Beside me, Klisa paused to watch. To her, Halga was a legend, a godling born outside of House Bainan who had won the acknowledgment of the House’s patriarch. A rarity indeed—Bainan acknowledged few of his own and, besides his siblings and parents, scarcely recognized those outside his line. For the longest time, he had thought little of me, too.
“Cease your stargazing and finish your preparations, Klisa.” My foot slipped into the stirrup, and I lifted myself up onto Qaniin. “I am not a patient man.”
I glanced at Halga over my shoulder. “Talk.”
“I… I’ve come for my orders.”
“Where are the others?”
“Carrying out theirs.”
“Wait for them to return.”
“And then?”
“Tell them to make for Haloryarey.”
“Lira’s city?” Halga stepped close and patted Qaniin on the side of the head. The despotic creature left her touch unpunished for reasons unknown to me, going so far as to rub against Halga’s chest, the hair of her mane brushing against the Seculor’s smiling face.
Klisa looped the last of her gear onto her horse—a duffel of spices she deemed essential lest she had to content herself with flavorless meat. “Ready!”
“When will you get there?” Halga asked.
“I have some business to finalize. Two, three days to see to them, and another week for the travel. Ten days, all told.”
“Do we settle in or prepare to leave upon your arrival?”
“Prepare or settle. Each of you will have a choice to make. The seeds have been planted in Halor.” I led Qaniin toward the city gate. “As have I planted seeds in the capital. It is time to plant the other two—or maybe three, depending on how Manar’s children have conducted themselves in her absence. You and the others may stay to germinate those I’ve planted or leave with me to plant the others.”
***
I jerked in my saddle. Lorail’s presence suddenly hung in the air. As I’d known, Elur had lied. Rough estimates put Lorail somewhere between the capital city and Discipulus. A little more time and better estimates confirmed she was on her way to the latter—her frightening speed made her direction obvious. I had forgotten the extent of my sister’s power. Not even a pair of decades since I sensed her last, and already the difference between my siblings and their firstborns had been blunted in my memories, not in the least because my own power had been locked away for just as long. The vast depth of her strength spanned half the capital island to brush against my sensus.
We marched on.
None entered Discipulus from the west. I could, but I wanted to see what had become of the city before I went about infiltrating The Academy.

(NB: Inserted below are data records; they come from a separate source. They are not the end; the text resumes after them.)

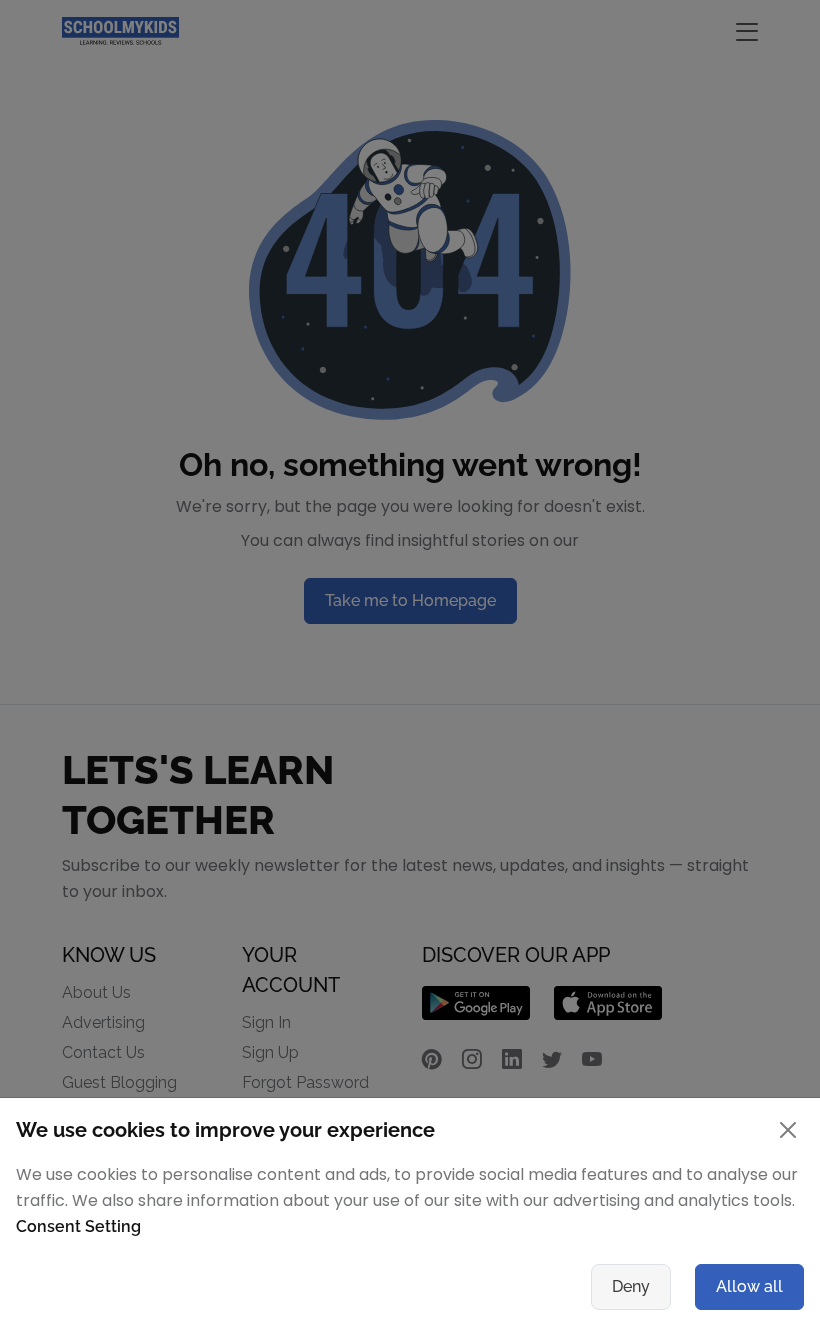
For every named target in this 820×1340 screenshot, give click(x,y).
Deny (631, 1286)
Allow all (749, 1286)
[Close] (788, 1130)
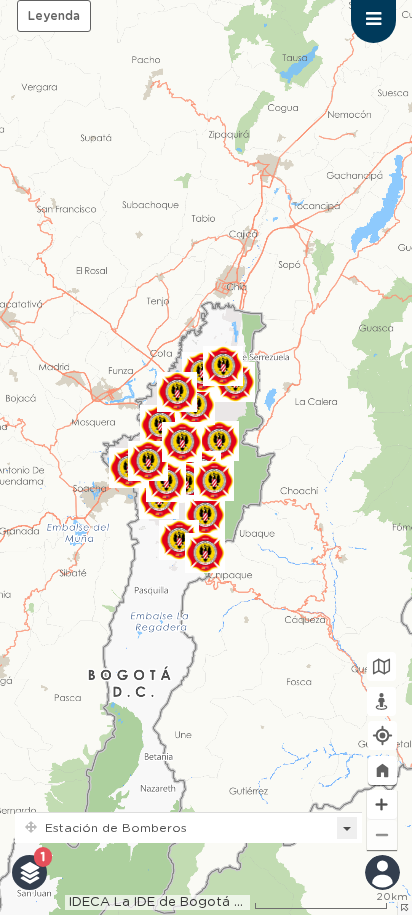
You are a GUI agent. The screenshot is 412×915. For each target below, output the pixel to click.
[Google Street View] (381, 701)
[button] (382, 770)
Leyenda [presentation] (54, 16)
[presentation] (373, 21)
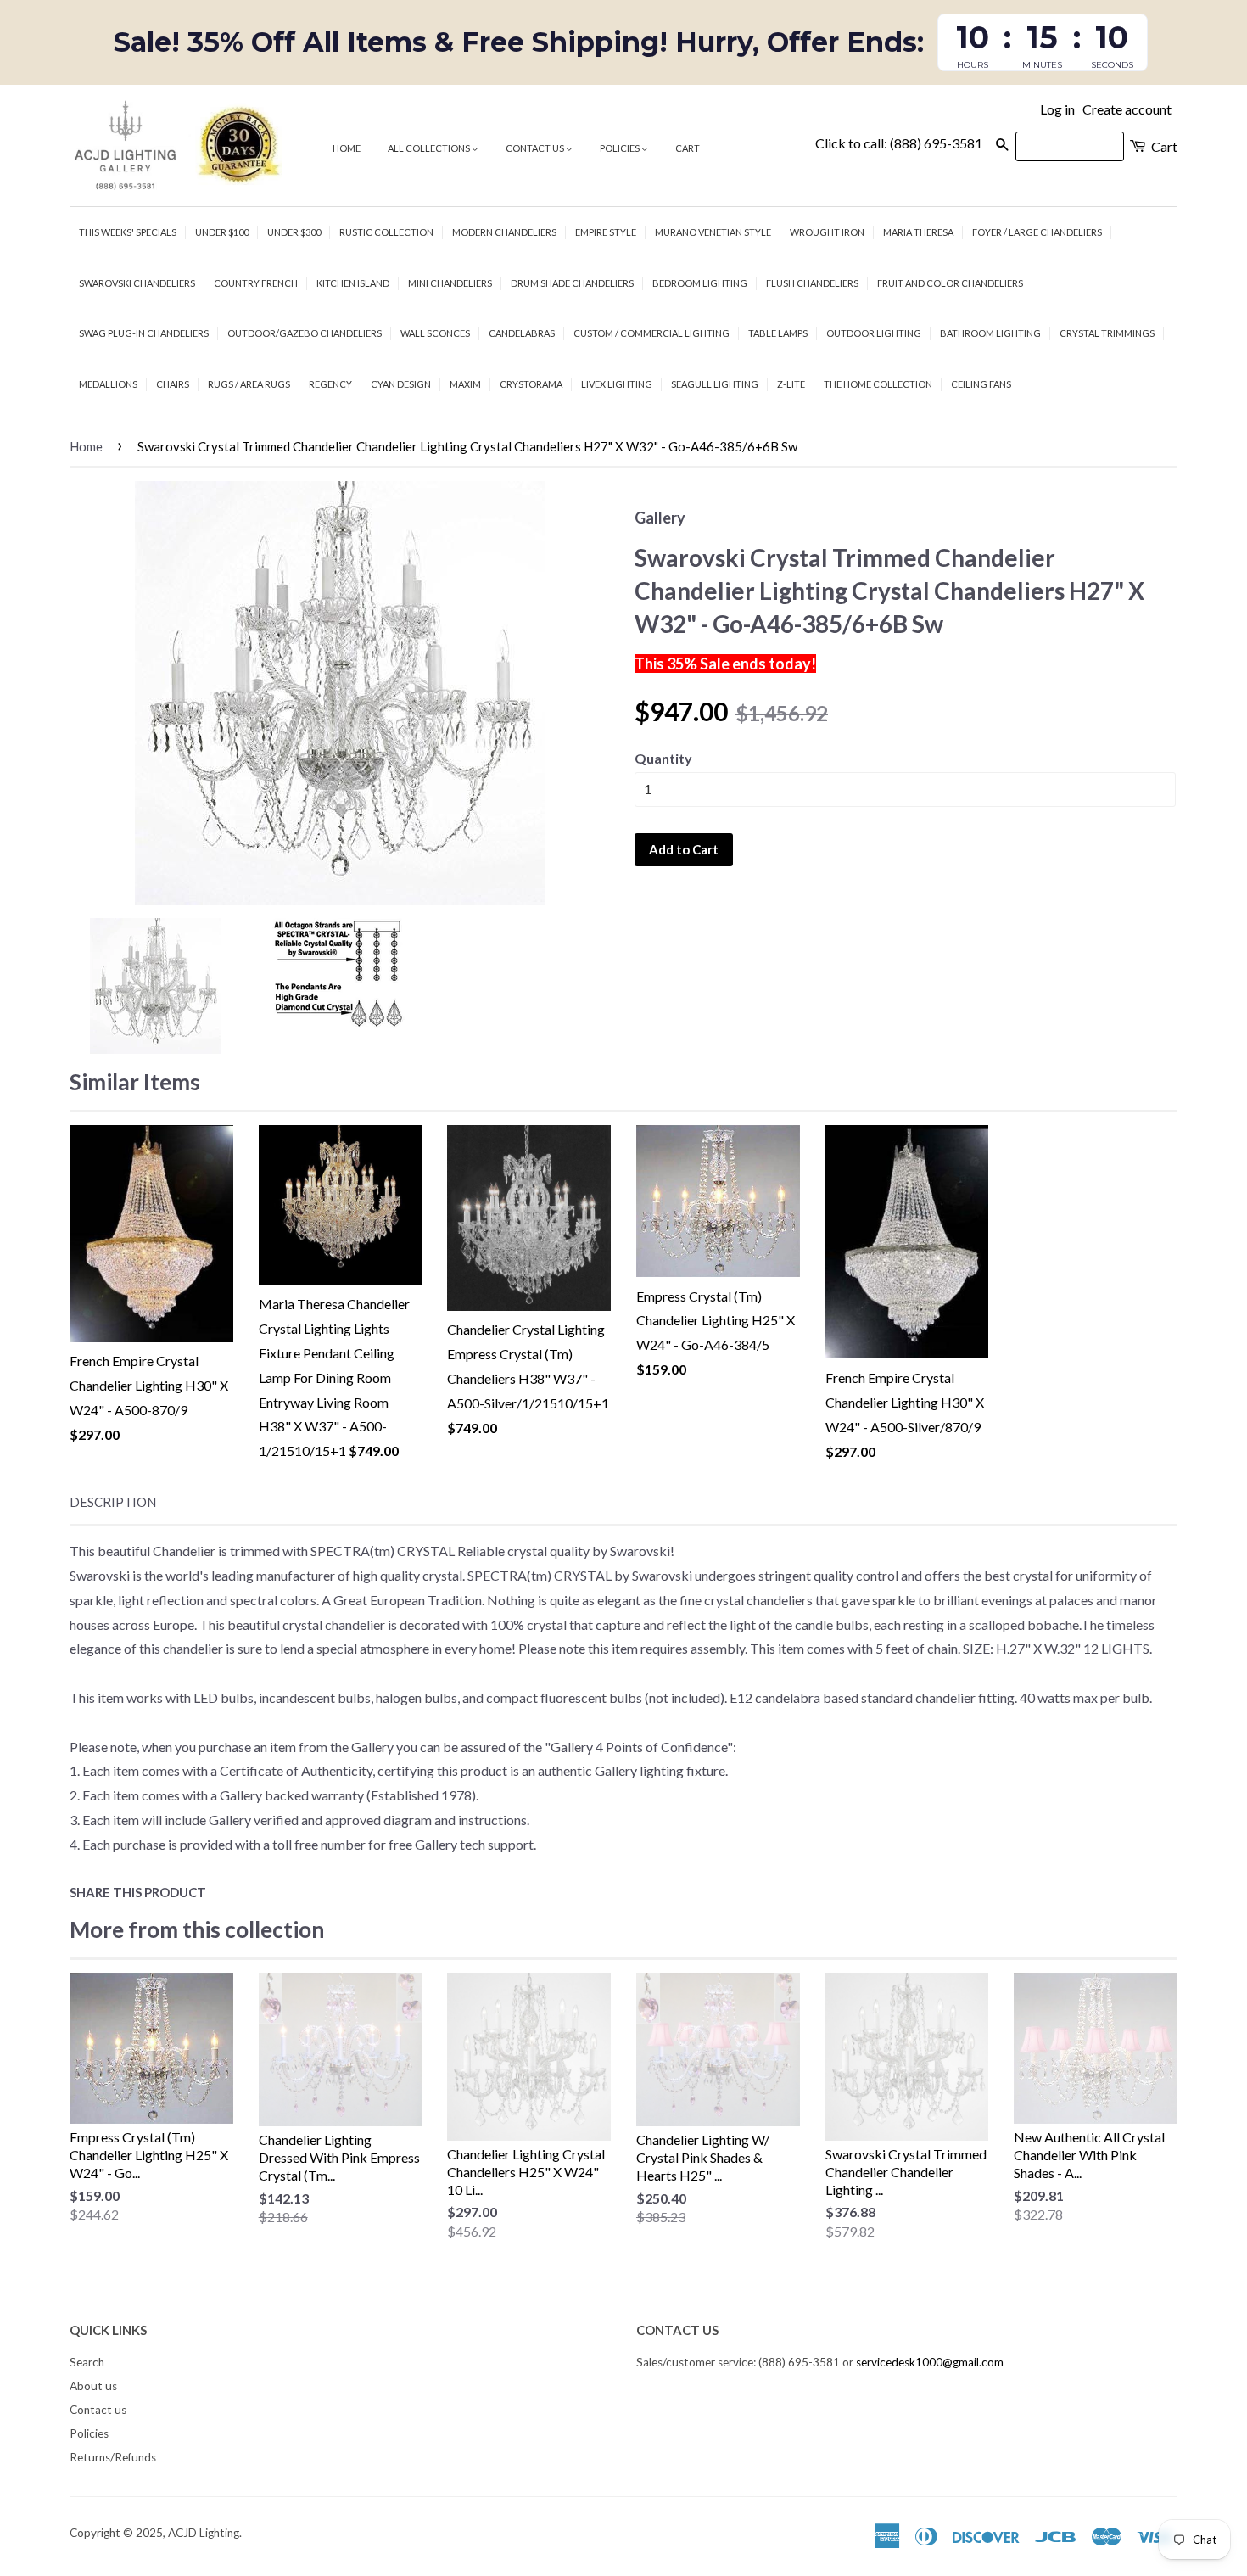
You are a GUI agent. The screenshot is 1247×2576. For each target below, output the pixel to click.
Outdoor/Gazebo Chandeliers (304, 333)
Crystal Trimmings (1107, 333)
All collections (430, 148)
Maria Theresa (918, 232)
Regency (330, 383)
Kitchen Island (352, 282)
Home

Klisa and I circled northward in the mid-afternoon sun, skirting the western hill. The slope was like an oblique door of sorts, and the city inched diagonally into view from over the angled earth. Discipulus had grown in more than just size. Last I knew, the place was a scholarly metropolitan filled with students hungry for knowledge and wisened men hungry for discoveries. It still was. Yet the city had attracted those of other ilks in the years since: Muds, poor and dirty and more so for the contrast the city’s wealth provided; merchants aplenty, from those who seemed little better than Muds, dressed in rags and only differentiated by the healthier tone of their complexions and larger circumference of their waists, to those who rivaled the haughty extravagance of Lorail godlings, some of which were decked in colorful leathers of foreign evolved beasts and crystallized sensus; foreigners from near and far, stocky Golodanian, olive-skinned Kolokasians, and more.
We cut through dense crowds as we traveled one of the three main roads. In the outer reaches of the city where the poor lived, simple warehouses of stone used by merchants fenced the busy highway, hiding the sight—if not the scent—of the poorly constructed huts and shacks of hardened clay and their inhabitants. Spices, seafood, sizzling meat, and a multitude of other subtler scents mingled in the air from the many vendors situated along the walkways, manned by agents of the merchants tasked with offloading all the scraps deemed too substandard for the wealthier clientele who came by ship. Crowds grew denser as we traveled, and we did not get far before I decided we’d better stow away our horses. I chose a suitable place a little way into the city—those on the outskirts were run by merchants or Muds, neither of whom had the means to desist Qaniin’s strength and rebellion. The stables, which catered specifically to all manner of landbound mounts, was a large, half-wooden, half-stone building. Their hay bales were fresh and neatly organized in stacks, the meat on the carcasses they kept on hooks was abundant, the water in their troughs was clean, the gear was polished, the beasts and horses appeared content, and the men and women working there went about their business with competent haste.
I gave Qaniin over to a short redhead with thick arms. She reached out to pat my horse’s flank, each pat accompanied by the weak pulse of a Surgeon matrix meant to slow blood flow. Qaniin tolerated the stable hand, mainly because the woman fed her a steady stream of fruit.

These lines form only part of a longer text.